Telangana Hyderabad - Land sharks lying in wait to gobble up God’s lands

Here is a perfect example of how, within a month or two following the Endowments Commissioner's meeting with higher authorities emphasizing the need to conserve the temple grounds, the State Endowments Department failed to live up to the expectations set forth. The Veerabhadra Swamy temple in Chintalmet is the most recent in the long history of temples in Hyderabad's Old City grabbing land.
 The temple features caverns with a large backyard and foreyard, and it is data-bordered by a rocky terrain with hillocks. As per the accounts of the devotees that frequent the temple, it is believed to be around 400 years old. But land grabbers have taken advantage of the abandoned temple that few Hindu worshippers ever visit. bjp lawmaker yamuna Pathak claimed in an interview with india Herald that buildings had been built on a significant portion of the temple's backyard and flanks. Currently, there are attempts to create an entrance path into the temple's foreyard. "Once this happens there will be no way for the devotees to enter the temple, and the entry will be permanently closed," she said.

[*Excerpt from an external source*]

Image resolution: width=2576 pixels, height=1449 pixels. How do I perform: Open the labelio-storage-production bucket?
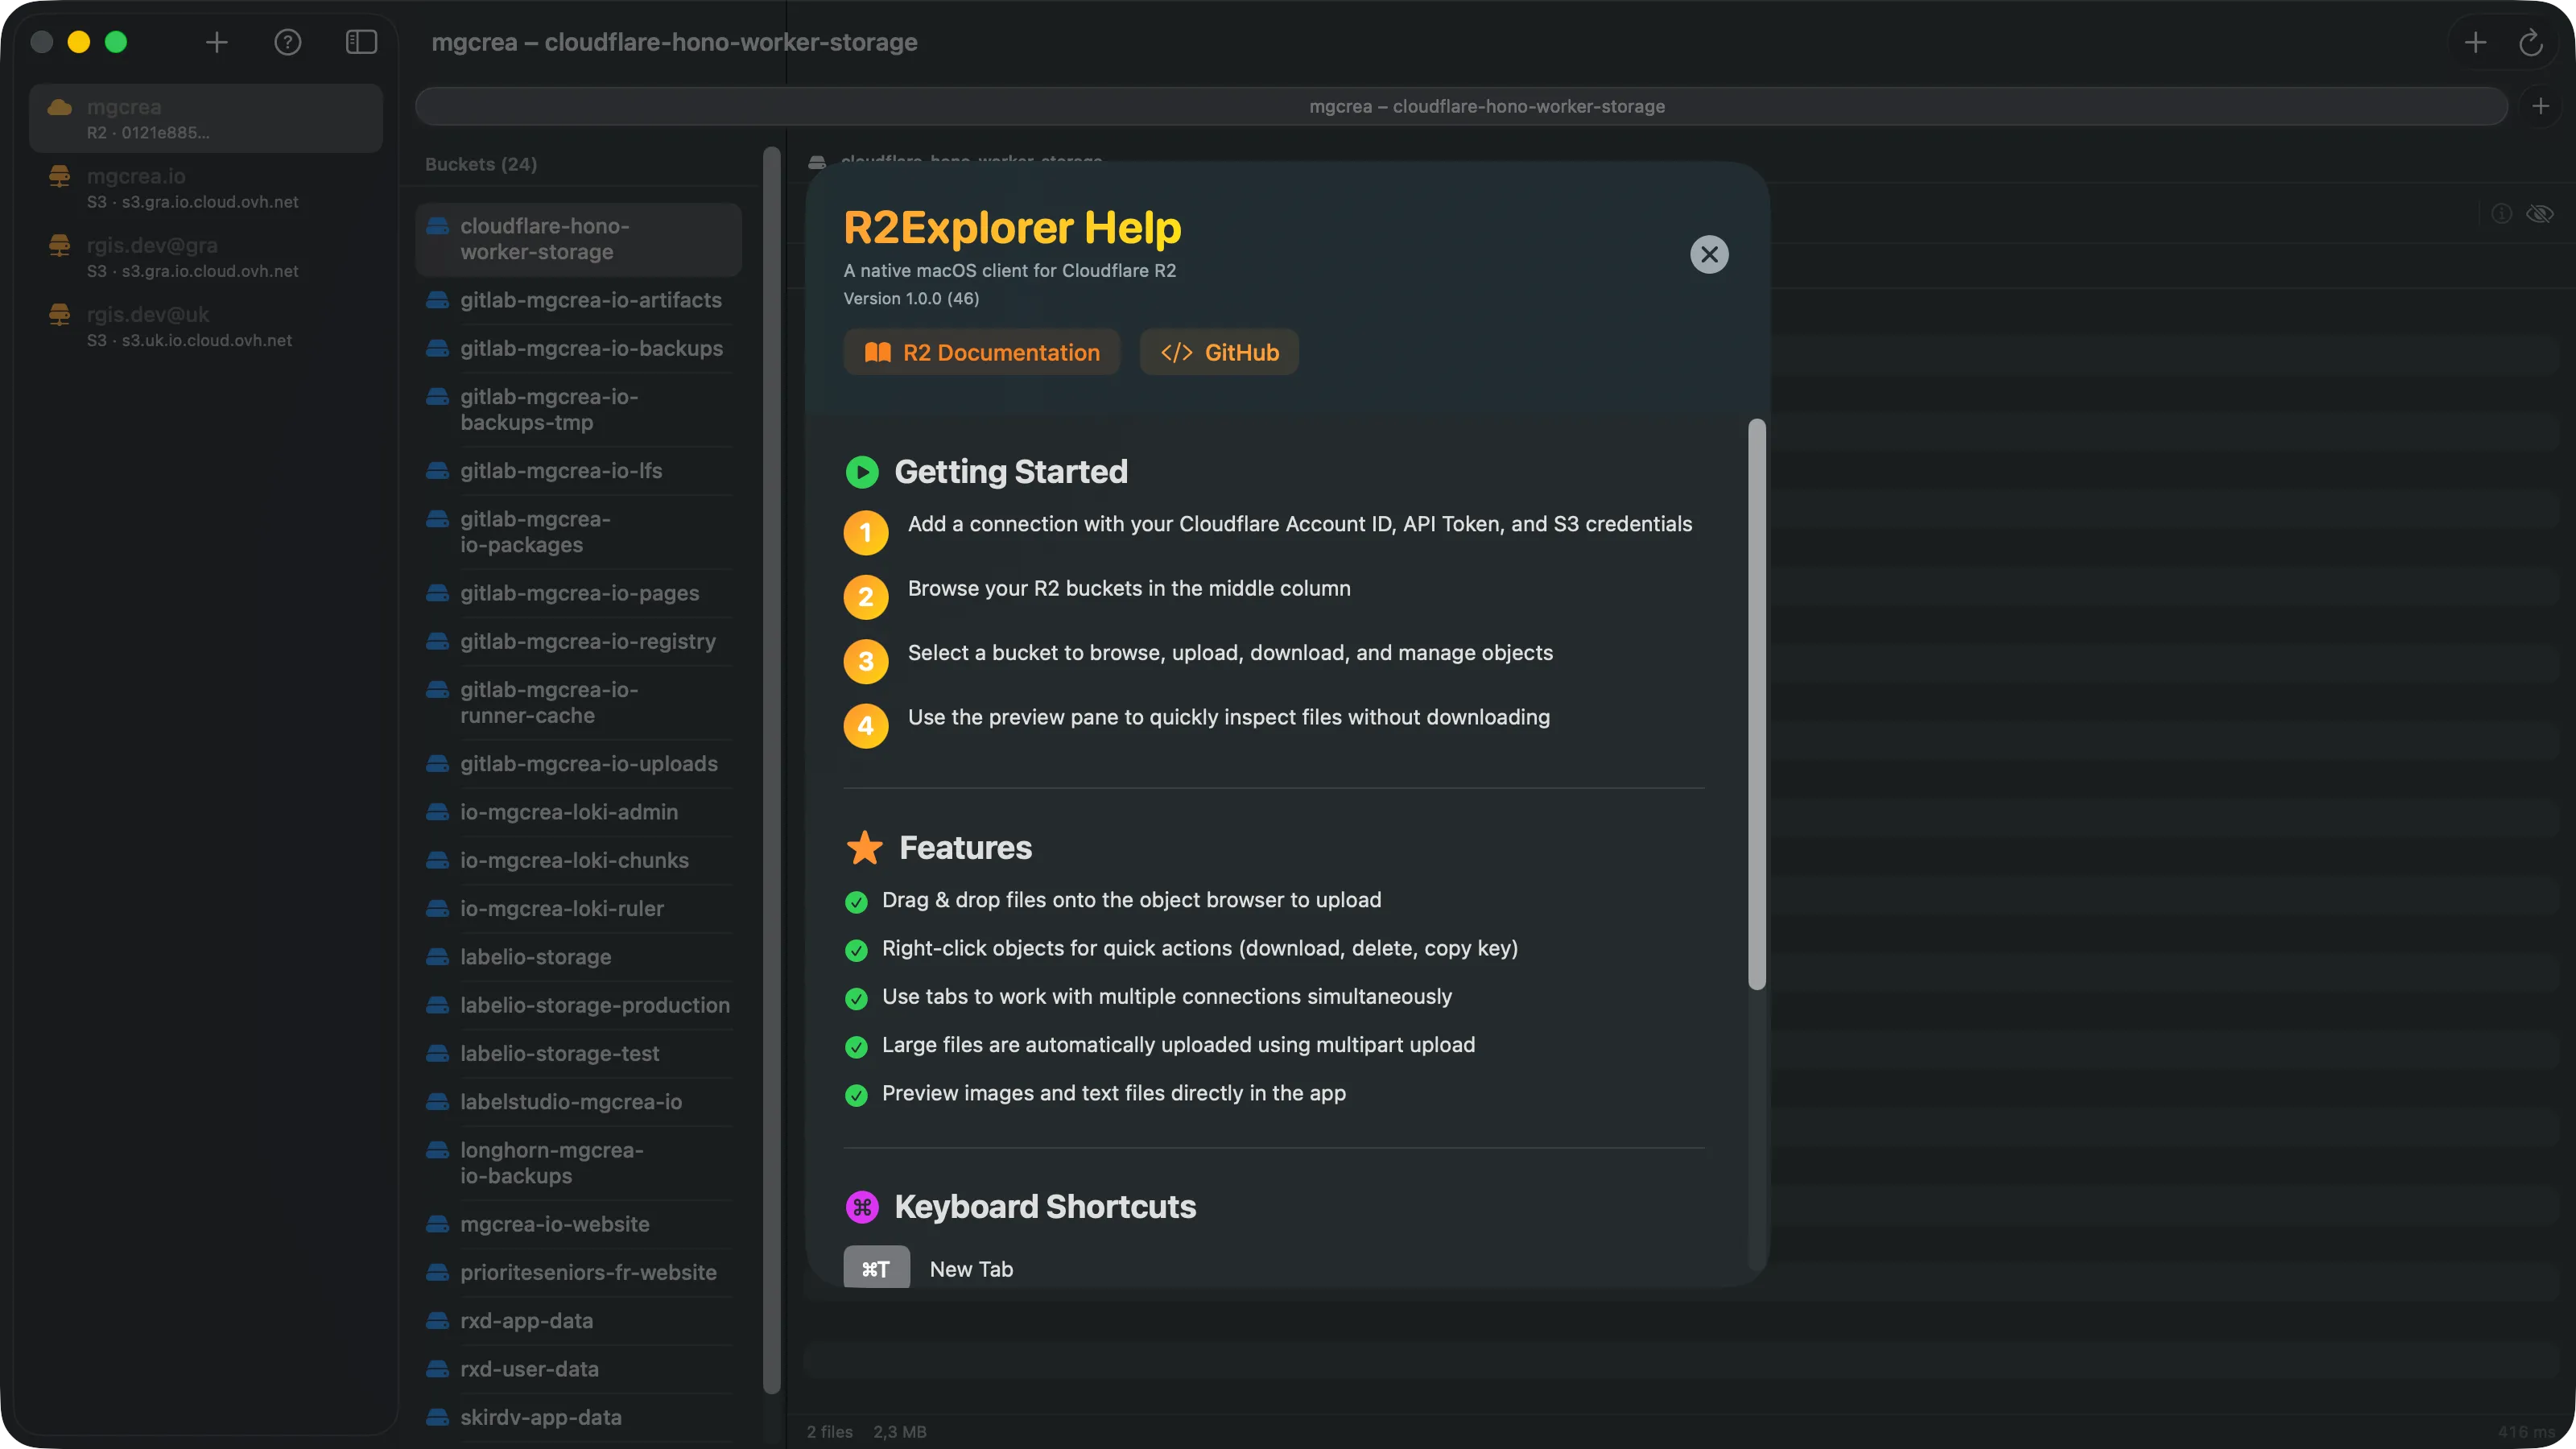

Additionally, it is said that anyone attempting to defend the temple and its grounds is summoned to the local police station and told not to meddle. Nonetheless, a few followers still make sure that the daily rites are carried out. "There is no help either from the government officials or from the local police to protect the premises," asserted the believers. Here is the appropriate moment to bring out the questionable distinction that the State Endowments Department gets poor credibility ratings in the reports from the Comptroller and Auditor General (CAG).

The department still maintains its credibility ratings from the period when andhra pradesh was unified, despite the CAG's frequent finds of faults. For instance, each landowner is required to possess a Pattadar Passbook (PPB) issued by the Revenue Department by the Rights in Land and Pattadar Passbooks Act, 1971. One of the key records for unambiguous land titles is the PPB. It is the responsibility of the Assistant Commissioner of the Endowments department, whose authority the temple falls under, to make sure that all title deeds are accessible and corroborated by Revenue records.

But as of march 2018, the total land holdings of the telangana State's registered temples were 39 guntas and 87,235 acres, before the creation of the dharani site. Only around 21,339 acres of PPBs were accessible out of all of this. For the remaining acres of Endowments land or around 75%, the Endowments Commissioner has not received PPBs. The percentage of PPBs that the CAG discovered to be absent ranged from 7% to 100%. Despite possessing the land, the responsible Executive Officers did not take any steps to secure the PPBs.